Surface Acoustic Wave Induced Birefringence in In0.21Ga0.79As-GaAs Multiple Quantum Wells for Optical Modulation ≈1000 nm under Normal Incidence

Abstract

This paper presents observation of quantum Confined Stark effect induced by the surface acoustic waves (SAW) propagating in multiple quantum well (MQW) layers. It also presents the evidence for the first time of SAW induced birefringence under surface normal mode operation in MQWs. MQW layers usually do not exhibit significant birefringence when the light is normally incident. The launching of surface acoustic waves in In0.21Ga0.79As-GaAs MQW layers produces significantly different strain along the direction of propagation (y) as compared to the lateral direction (x), and this in turn results in differential absorption coefficient Δα (= αx - αy) and birefringence (Δnbir). The enhanced birefringence due to excitonic effect depends on the magnitude of RF power exciting the SAW transducer. An interdigitated transducer operating at 119 MHz with an aperture (w) to wavelength (Λ) ratio of 25 was used to launch the surface acoustic waves.

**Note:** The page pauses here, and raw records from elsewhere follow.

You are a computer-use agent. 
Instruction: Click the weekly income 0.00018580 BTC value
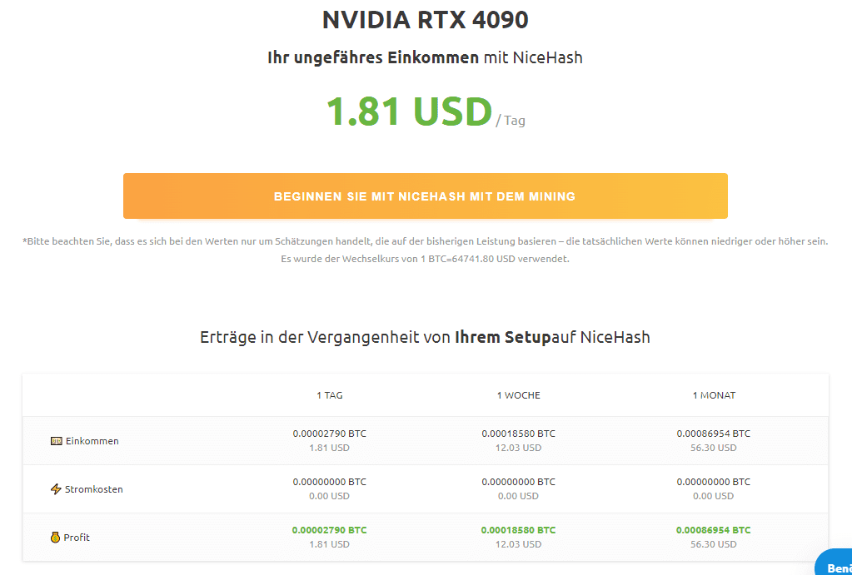pos(518,434)
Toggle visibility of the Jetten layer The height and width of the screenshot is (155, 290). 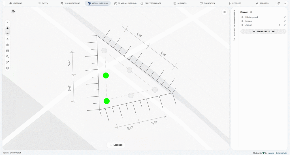coord(242,25)
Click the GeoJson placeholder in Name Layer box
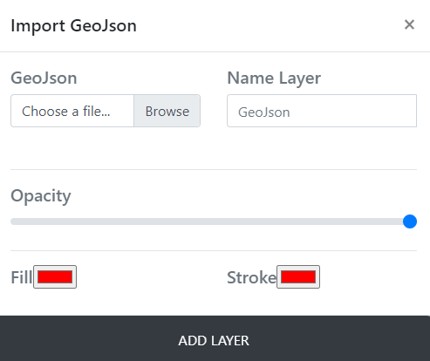The height and width of the screenshot is (361, 430). [264, 112]
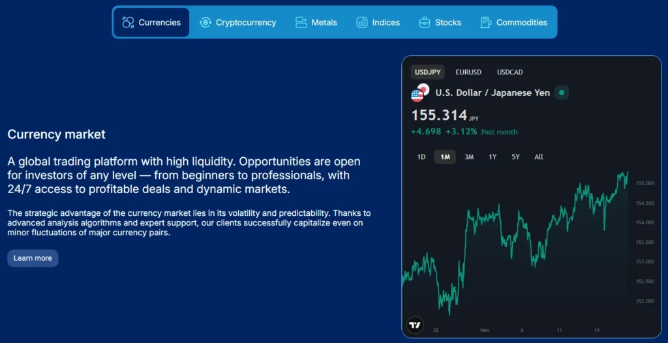The height and width of the screenshot is (343, 668).
Task: Select the 3M time range
Action: click(x=469, y=157)
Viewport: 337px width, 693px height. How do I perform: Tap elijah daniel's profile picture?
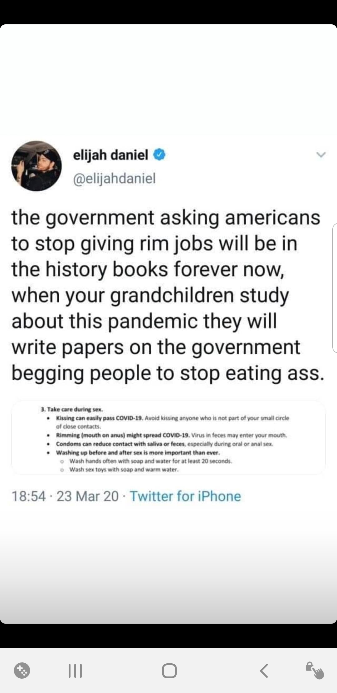pos(37,166)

Typical values of Δn are in the range of 0.01-0.02 for polarized light at ≈1.01 μm wavelength when the RF power is varied between 0.5-1.2 Watt. Computations of Δn are in agreement with experimental data. The SAW propagation also induces a perpendicular component Ez of electric field which results in conventional Stark effect producing absorption and index changes in MQWs that vary as a function of SAW power.